***** Data shown

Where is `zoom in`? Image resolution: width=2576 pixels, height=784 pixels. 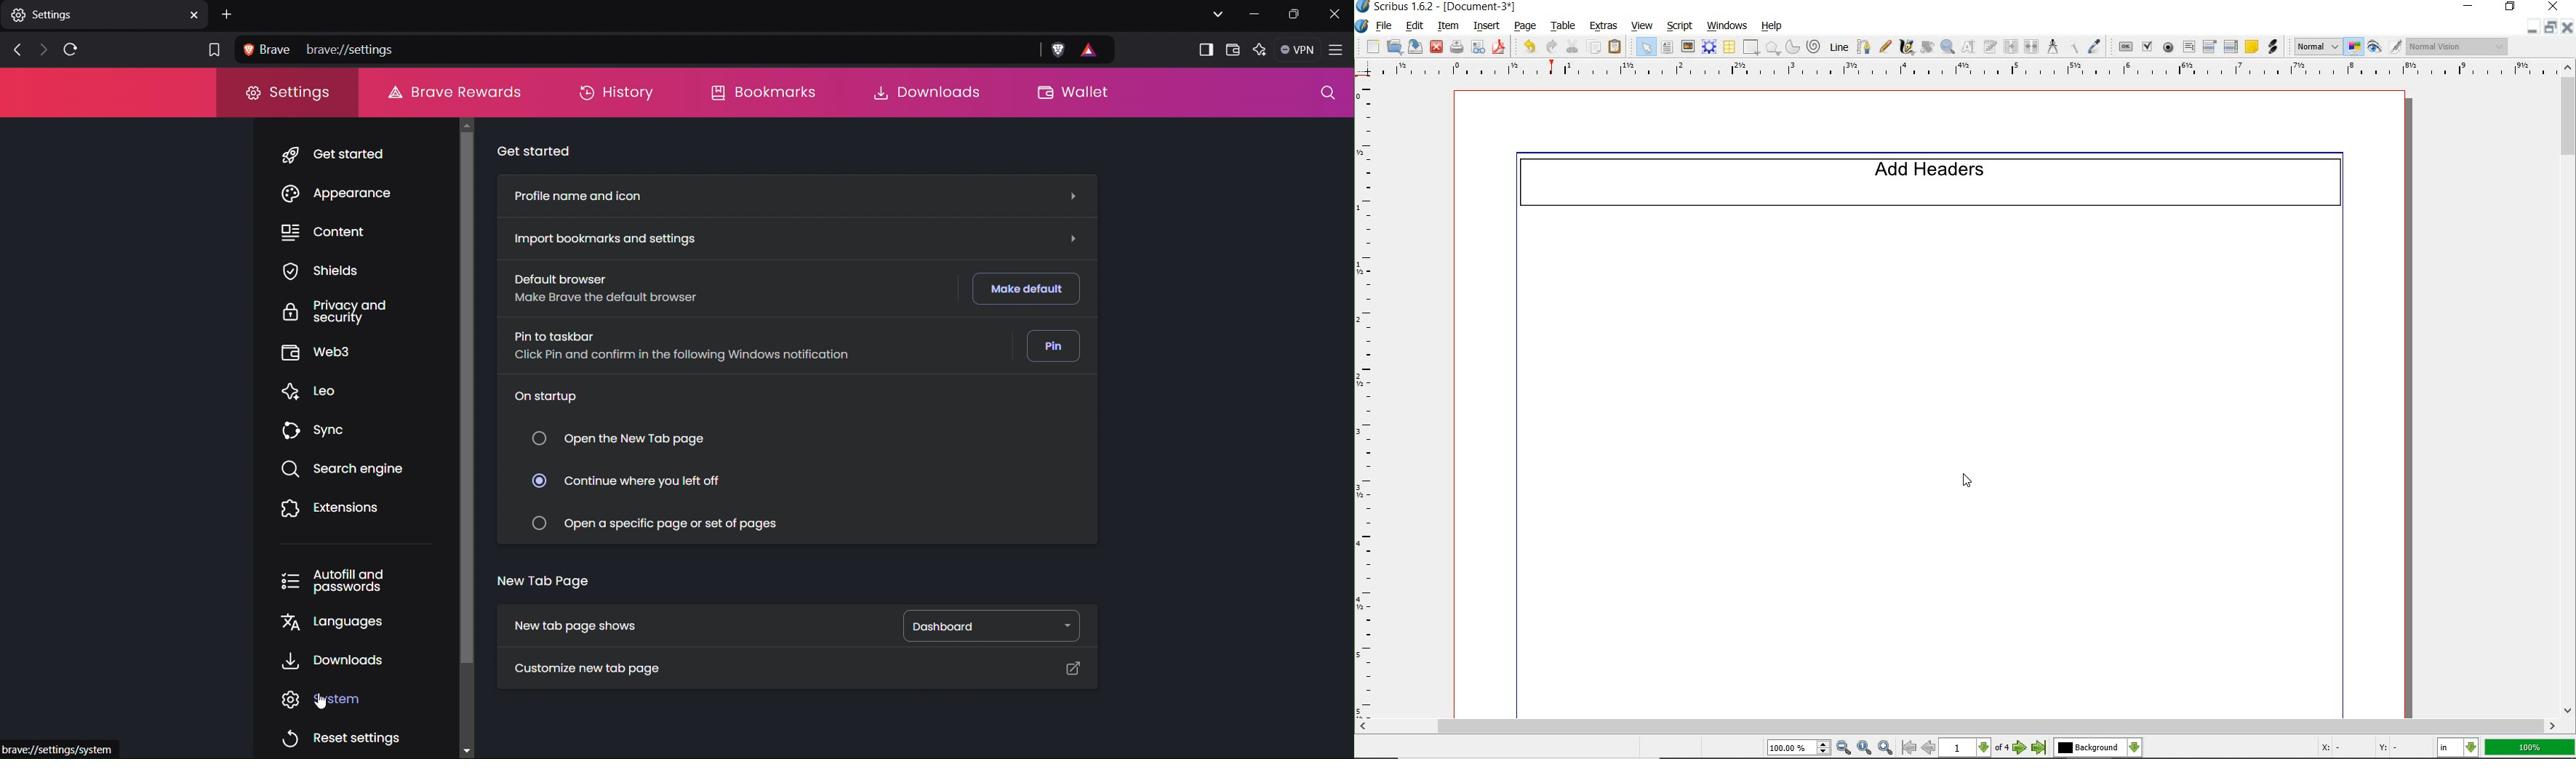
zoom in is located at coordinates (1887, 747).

**********
***** Data shown

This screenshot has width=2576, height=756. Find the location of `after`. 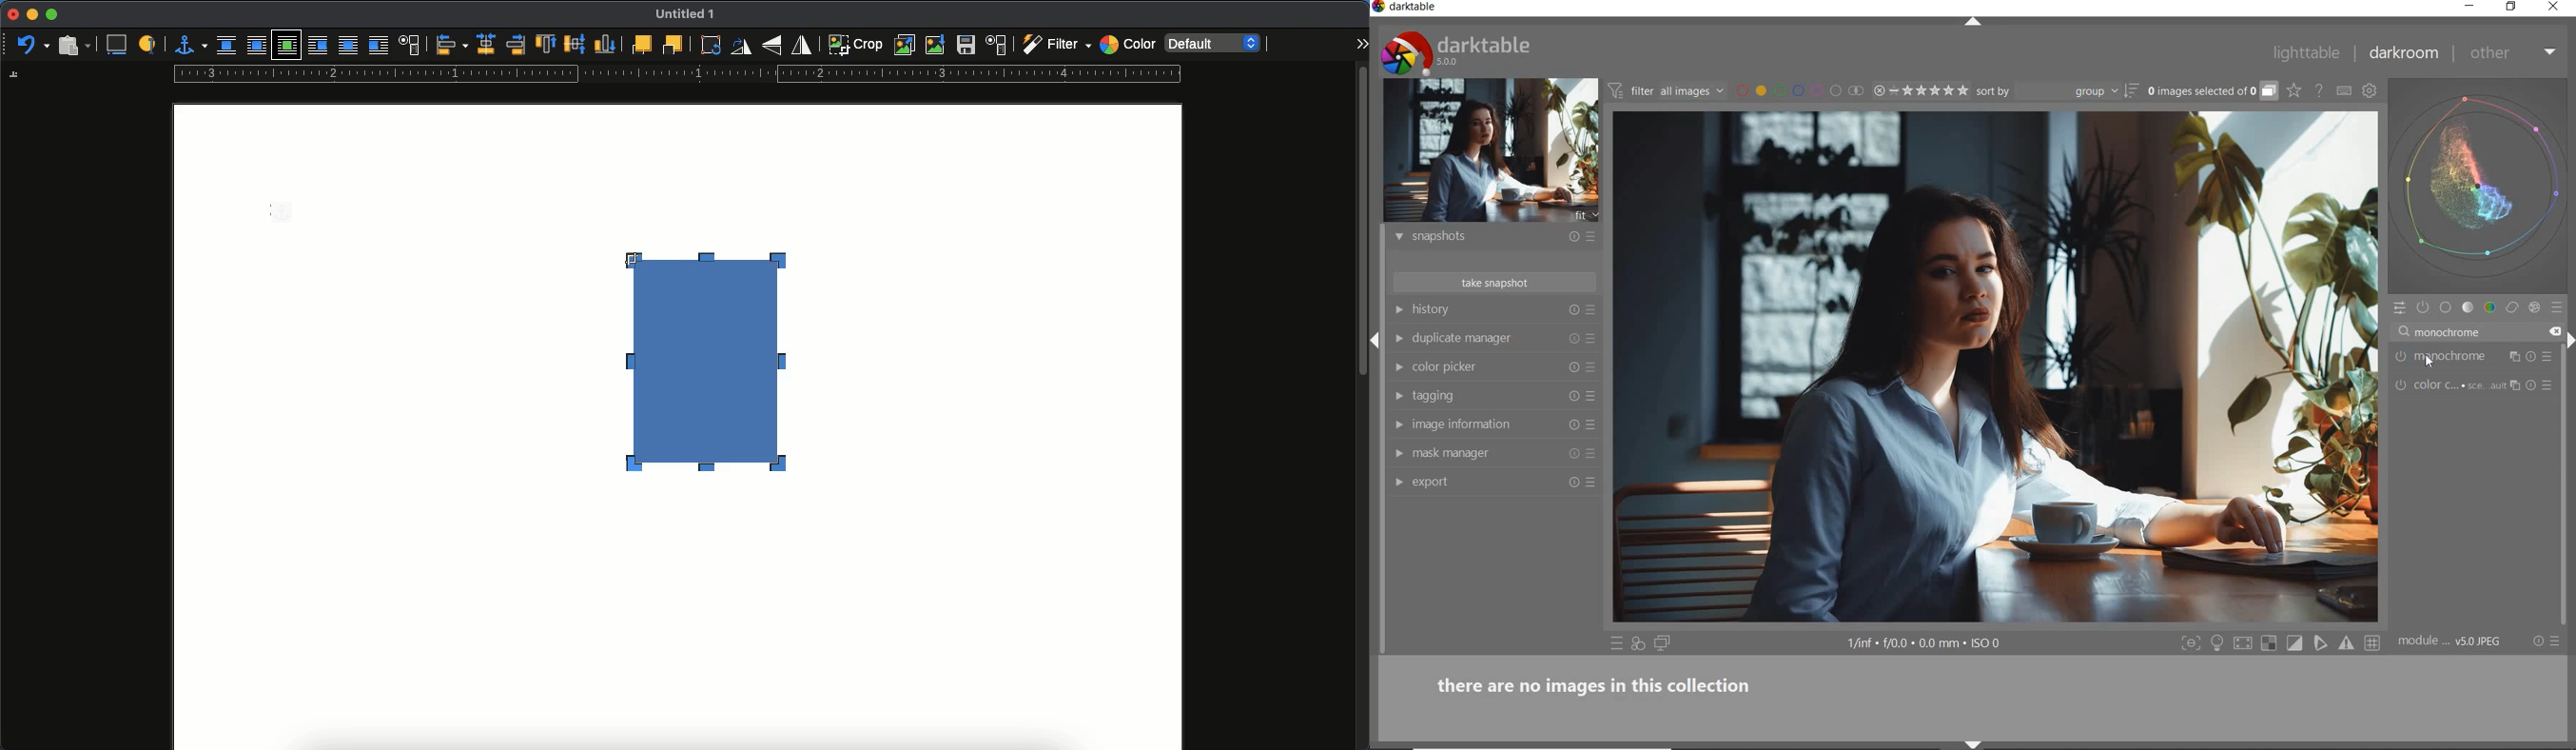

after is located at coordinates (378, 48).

**********
***** Data shown

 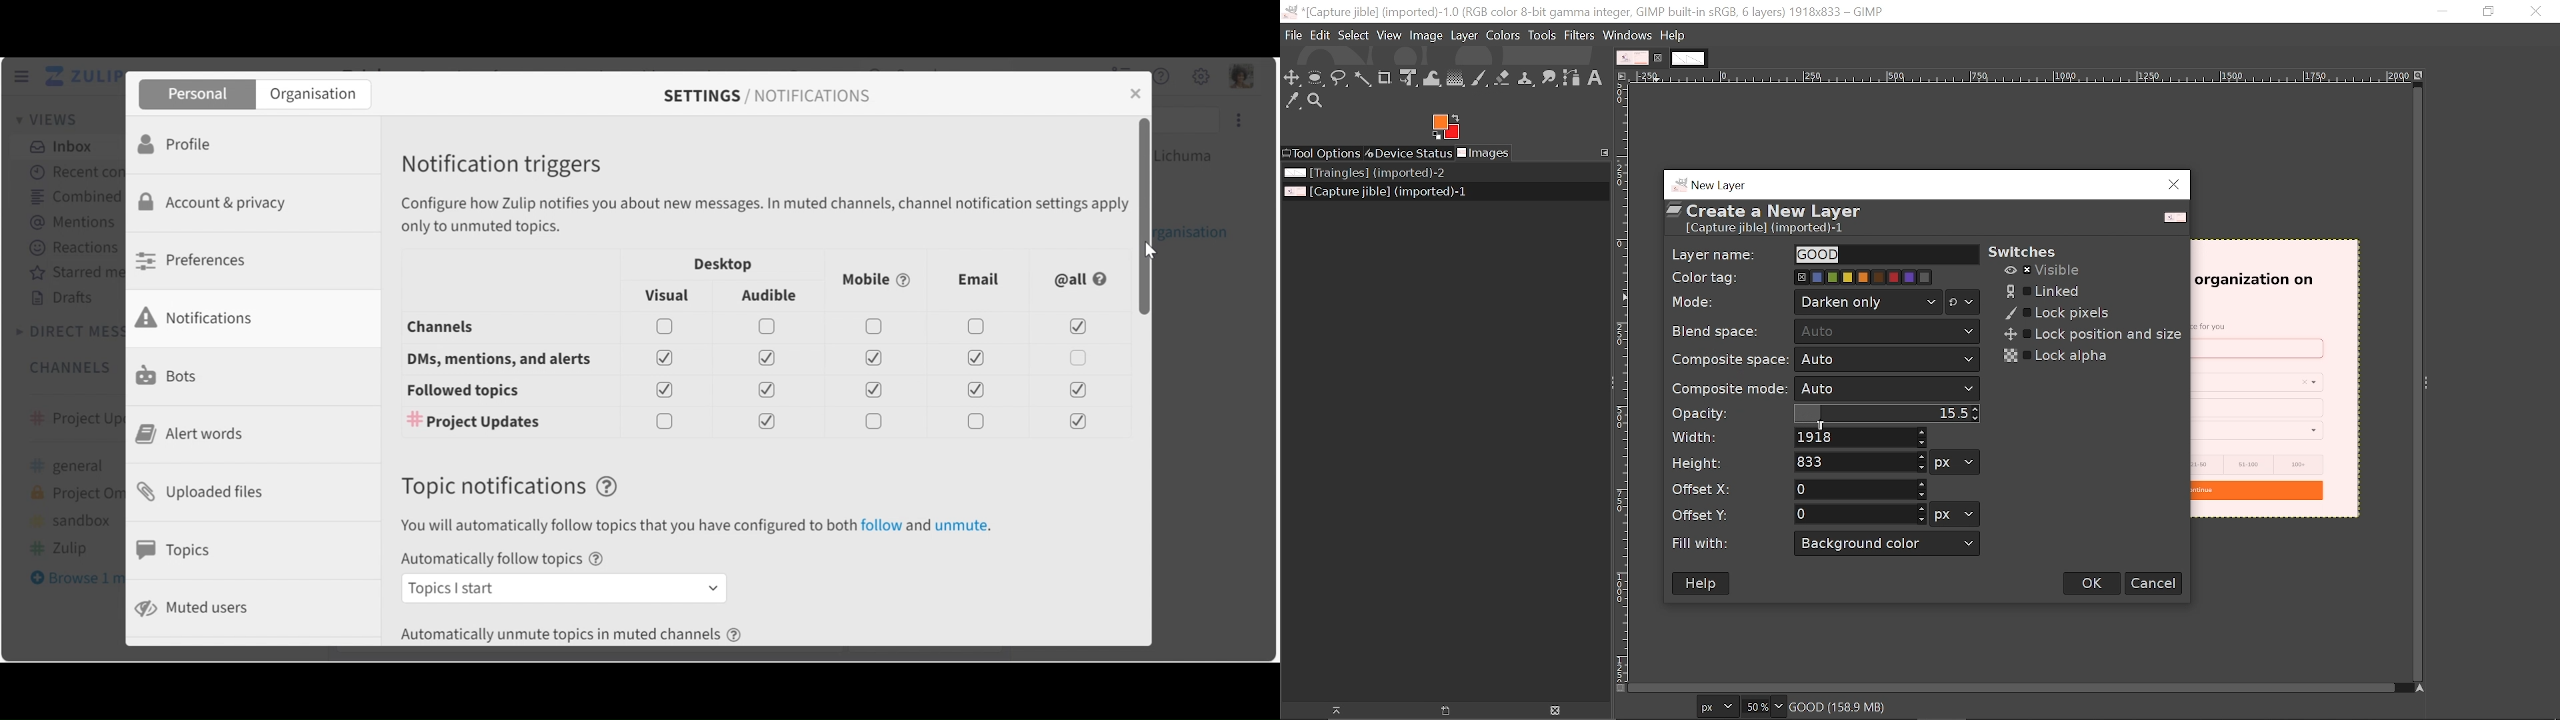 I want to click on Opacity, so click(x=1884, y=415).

**********

Set down the entries from the line containing "pixels, height=784 pixels." through the line containing "zoom in is located" with the wording unchanged, and leave the pictures out.

Result of the task:
Where is `zoom in`? Image resolution: width=2576 pixels, height=784 pixels. 
zoom in is located at coordinates (1887, 747).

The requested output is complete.